En segundo lugar, nos detenemos a preguntar a nuestro miedo qué necesita saber o escuchar de un otro de confianza que le permita hablar por sí mismo. A veces, la parte temerosa de nosotros mismos quiere saber o que se le recuerde que en realidad no necesita a esa otra persona.
Si podemos darnos cuenta de que no moriremos sin esta otra persona, de que hemos proyectado nuestra dependencia infantil en esta relación, el riesgo disminuye y podemos encontrar el valor para decir nuestra verdad. Si todavía no creemos de verdad que no necesitamos al otro, podemos empezar a dar pasos hacia la autonomía que puede liberarnos.
Por otro lado, el pequeño que llevamos dentro puede necesitar saber que no tiene que explicar por qué lo que no está bien no está bien, ni conseguir que la otra persona lo entienda o esté de acuerdo. A veces, el miedo a tener que defender nuestro caso contra la ira, la culpa y la actitud defensiva del otro es lo que más nos intimida.

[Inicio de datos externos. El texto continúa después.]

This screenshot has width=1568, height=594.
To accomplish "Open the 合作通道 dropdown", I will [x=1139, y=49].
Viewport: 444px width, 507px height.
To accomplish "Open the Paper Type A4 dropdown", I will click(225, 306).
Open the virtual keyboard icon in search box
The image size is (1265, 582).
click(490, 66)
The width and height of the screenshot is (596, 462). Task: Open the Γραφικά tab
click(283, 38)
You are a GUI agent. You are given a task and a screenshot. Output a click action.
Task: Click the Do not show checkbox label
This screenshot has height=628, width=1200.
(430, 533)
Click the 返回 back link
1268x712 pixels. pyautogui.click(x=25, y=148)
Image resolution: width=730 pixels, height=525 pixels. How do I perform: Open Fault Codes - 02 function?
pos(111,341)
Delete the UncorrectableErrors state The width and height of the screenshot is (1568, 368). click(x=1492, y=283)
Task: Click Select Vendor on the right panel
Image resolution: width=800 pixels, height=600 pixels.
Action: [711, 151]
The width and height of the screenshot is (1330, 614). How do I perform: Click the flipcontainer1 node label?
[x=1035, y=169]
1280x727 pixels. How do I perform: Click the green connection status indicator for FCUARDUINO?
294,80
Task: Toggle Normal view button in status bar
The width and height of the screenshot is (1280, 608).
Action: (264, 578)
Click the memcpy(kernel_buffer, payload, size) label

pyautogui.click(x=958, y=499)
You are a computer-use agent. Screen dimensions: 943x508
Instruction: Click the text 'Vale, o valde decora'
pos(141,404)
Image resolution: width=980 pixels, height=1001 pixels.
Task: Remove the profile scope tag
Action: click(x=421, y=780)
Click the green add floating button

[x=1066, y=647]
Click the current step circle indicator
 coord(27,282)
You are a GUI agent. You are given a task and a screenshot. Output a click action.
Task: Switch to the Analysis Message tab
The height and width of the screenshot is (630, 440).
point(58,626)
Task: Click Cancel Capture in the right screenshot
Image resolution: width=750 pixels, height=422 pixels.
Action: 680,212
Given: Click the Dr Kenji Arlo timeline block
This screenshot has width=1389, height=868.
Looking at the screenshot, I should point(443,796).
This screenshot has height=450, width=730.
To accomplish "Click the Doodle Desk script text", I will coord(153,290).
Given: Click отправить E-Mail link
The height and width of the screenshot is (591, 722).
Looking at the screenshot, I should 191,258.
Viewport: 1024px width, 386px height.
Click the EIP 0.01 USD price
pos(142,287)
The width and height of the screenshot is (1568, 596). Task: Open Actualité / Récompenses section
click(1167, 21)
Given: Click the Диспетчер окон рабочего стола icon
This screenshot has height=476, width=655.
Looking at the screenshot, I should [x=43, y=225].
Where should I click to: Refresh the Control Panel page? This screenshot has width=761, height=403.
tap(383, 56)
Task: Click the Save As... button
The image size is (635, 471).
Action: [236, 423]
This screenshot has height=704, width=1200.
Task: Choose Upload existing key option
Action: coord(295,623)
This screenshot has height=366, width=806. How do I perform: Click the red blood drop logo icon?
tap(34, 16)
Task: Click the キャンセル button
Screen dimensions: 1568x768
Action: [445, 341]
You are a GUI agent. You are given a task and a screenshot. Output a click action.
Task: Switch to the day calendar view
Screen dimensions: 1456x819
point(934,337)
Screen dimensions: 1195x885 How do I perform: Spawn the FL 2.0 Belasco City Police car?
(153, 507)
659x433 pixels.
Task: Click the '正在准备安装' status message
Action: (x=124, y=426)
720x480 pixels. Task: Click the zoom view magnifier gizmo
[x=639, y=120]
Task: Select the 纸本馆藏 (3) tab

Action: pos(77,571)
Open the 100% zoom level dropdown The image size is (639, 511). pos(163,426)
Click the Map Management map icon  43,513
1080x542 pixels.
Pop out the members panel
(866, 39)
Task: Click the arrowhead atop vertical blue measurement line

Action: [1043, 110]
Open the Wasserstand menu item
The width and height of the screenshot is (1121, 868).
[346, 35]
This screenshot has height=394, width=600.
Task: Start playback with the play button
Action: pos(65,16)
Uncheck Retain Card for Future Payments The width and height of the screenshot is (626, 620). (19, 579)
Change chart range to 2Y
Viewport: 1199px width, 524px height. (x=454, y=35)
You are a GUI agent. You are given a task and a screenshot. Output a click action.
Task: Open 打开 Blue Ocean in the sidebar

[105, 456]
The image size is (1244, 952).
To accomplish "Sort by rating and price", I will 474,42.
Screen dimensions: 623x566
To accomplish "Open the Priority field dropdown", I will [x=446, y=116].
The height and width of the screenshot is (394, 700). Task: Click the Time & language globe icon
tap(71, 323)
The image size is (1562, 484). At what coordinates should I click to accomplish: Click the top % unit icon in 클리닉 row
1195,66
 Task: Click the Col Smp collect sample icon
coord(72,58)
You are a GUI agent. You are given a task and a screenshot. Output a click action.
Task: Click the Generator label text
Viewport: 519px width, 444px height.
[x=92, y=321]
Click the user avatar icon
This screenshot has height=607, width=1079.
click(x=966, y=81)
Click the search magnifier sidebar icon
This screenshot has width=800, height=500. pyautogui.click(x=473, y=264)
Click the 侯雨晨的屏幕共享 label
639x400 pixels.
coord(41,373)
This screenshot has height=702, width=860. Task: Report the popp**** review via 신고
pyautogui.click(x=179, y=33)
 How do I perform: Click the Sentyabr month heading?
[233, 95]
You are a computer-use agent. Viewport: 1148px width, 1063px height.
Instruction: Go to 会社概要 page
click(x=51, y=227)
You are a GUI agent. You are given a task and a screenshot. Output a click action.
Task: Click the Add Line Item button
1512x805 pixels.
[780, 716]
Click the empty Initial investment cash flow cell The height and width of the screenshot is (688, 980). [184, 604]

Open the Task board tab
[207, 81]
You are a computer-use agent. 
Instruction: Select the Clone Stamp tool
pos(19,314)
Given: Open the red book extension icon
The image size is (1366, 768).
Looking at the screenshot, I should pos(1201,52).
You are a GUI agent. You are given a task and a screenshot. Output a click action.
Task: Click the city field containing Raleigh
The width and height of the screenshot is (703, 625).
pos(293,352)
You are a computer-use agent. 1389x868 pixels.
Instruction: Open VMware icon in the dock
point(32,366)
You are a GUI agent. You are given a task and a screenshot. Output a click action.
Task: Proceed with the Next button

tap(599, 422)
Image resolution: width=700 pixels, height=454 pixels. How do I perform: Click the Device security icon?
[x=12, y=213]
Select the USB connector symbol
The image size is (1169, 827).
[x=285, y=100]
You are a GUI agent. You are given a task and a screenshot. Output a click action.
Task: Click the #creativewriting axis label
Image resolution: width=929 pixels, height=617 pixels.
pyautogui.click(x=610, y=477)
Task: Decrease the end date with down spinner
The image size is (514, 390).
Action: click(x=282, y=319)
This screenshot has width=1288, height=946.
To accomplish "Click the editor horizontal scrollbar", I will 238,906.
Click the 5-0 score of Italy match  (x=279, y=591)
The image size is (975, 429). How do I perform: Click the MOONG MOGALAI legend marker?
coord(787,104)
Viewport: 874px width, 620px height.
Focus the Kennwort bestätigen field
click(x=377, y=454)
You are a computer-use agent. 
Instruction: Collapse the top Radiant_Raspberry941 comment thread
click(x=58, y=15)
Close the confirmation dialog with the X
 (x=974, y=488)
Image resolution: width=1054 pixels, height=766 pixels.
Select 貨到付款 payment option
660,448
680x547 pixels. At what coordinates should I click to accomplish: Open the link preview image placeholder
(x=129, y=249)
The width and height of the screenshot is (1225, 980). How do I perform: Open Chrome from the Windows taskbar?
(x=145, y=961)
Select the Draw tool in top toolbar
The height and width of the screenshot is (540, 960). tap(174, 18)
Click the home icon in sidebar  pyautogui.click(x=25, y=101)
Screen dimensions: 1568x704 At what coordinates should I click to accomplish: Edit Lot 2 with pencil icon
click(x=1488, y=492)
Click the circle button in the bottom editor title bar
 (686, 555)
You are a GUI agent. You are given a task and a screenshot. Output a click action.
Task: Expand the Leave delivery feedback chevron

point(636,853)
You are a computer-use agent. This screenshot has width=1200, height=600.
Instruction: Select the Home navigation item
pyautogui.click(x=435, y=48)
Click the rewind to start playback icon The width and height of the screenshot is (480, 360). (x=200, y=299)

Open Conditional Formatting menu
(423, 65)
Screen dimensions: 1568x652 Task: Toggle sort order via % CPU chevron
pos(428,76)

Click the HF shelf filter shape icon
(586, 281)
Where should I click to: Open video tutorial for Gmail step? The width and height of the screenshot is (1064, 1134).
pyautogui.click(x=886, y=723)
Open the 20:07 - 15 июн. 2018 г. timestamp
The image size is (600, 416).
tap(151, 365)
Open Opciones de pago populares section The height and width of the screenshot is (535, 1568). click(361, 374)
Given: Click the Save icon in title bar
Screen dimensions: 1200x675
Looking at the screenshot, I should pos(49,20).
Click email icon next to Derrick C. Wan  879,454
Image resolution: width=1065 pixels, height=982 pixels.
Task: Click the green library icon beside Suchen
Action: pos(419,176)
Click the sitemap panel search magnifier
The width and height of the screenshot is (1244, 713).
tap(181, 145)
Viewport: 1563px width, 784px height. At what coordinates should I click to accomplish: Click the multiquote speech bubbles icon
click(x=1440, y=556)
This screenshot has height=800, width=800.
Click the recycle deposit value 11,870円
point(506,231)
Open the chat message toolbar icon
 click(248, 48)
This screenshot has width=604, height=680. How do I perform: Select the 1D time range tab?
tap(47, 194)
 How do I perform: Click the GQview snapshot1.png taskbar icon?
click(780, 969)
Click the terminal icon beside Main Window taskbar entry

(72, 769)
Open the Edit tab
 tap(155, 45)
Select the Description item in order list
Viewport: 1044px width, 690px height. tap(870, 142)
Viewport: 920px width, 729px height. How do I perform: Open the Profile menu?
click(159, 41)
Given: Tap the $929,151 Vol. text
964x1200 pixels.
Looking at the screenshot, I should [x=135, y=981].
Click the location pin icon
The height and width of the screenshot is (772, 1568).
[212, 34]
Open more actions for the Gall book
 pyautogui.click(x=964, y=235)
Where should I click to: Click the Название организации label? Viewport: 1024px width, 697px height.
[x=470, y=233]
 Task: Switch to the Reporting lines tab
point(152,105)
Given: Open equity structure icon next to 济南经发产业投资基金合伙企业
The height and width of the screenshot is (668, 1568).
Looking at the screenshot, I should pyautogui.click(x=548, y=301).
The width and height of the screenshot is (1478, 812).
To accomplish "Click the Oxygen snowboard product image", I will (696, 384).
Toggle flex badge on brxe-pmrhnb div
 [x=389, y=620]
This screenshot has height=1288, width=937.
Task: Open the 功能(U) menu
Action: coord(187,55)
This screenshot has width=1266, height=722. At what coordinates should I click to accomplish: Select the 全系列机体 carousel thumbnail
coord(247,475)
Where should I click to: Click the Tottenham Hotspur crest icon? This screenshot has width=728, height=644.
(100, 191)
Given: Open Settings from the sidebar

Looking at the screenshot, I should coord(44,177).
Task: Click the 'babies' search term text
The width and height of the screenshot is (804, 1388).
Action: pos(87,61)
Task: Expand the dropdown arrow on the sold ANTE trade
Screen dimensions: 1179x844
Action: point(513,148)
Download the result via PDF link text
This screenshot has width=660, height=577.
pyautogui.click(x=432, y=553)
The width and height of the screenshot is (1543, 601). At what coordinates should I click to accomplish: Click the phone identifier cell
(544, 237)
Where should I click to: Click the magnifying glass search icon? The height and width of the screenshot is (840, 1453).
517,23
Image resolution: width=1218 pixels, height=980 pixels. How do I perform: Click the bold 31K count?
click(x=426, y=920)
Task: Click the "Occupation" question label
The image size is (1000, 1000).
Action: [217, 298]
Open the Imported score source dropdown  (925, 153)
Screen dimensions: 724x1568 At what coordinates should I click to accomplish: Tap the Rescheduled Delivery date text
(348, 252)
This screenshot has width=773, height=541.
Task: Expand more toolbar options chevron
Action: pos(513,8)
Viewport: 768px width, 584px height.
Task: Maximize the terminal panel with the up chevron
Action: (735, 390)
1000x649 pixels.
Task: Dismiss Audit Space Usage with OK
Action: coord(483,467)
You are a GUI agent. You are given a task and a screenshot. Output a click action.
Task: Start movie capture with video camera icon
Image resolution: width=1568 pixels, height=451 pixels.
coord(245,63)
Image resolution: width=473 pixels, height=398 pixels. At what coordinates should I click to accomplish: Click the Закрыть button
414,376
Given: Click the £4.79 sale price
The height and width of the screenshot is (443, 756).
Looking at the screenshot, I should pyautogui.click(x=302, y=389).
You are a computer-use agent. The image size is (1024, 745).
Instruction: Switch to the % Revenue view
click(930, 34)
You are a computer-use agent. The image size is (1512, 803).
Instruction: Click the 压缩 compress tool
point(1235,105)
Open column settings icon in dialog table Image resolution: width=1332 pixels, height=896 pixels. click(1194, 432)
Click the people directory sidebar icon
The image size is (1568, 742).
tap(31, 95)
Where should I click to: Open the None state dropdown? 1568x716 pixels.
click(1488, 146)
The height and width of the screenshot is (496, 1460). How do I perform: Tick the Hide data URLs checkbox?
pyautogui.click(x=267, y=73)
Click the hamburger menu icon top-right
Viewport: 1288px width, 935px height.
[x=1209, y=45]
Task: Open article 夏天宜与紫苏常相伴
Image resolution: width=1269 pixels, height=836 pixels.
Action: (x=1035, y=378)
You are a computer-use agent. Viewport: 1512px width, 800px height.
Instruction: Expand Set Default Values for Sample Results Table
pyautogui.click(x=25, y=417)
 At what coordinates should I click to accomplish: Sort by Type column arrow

En realidad, no tenemos que obtener la confirmación o la validación del otro de que su comportamiento no está bien para nosotros. Podemos darnos permiso para decir simplemente «No, esto no está bien, y punto».
Hay un número infinito de respuestas posibles a la pregunta: ¿Qué tendría que creer para hablar ante el caos? Lo más importante es simplemente que preguntes a la parte asustada de ti mismo, con amabilidad, lo que necesita para defenderse, enfrentarse a la locura y decir su verdad. Una vez que sepas lo que tu sistema necesita para avanzar, puedes ofrecerte esa verdad, o iniciar el camino para que esa respuesta sea cierta.
Cuando crecimos aceptando lo inaceptable porque teníamos que hacerlo, y nos convertimos en adultos con miedo a defendernos, aprendemos a reprimir nuestra ira y a mantener la paz a toda costa, incluido el coste para nosotros mismos.
Pero que hayamos crecido rodeados de caos no significa que estemos condenados a vivir con él para siempre. Podemos cambiar. Podemos cambiar nuestra reacción ante un comportamiento que no es aceptable y, en el proceso, cambiar la propia situación. O podemos abandonar una situación que no nos sirve. Una vez que somos conscientes de nuestro propio comportamiento, tenemos opciones. Podemos aprender a ser la luz en la oscuridad y crear nuestra propia realidad.
A diferencia de lo que creíamos cuando éramos niños, tenemos voz y voto en nuestra propia realidad y podemos pasar del problema a la solución.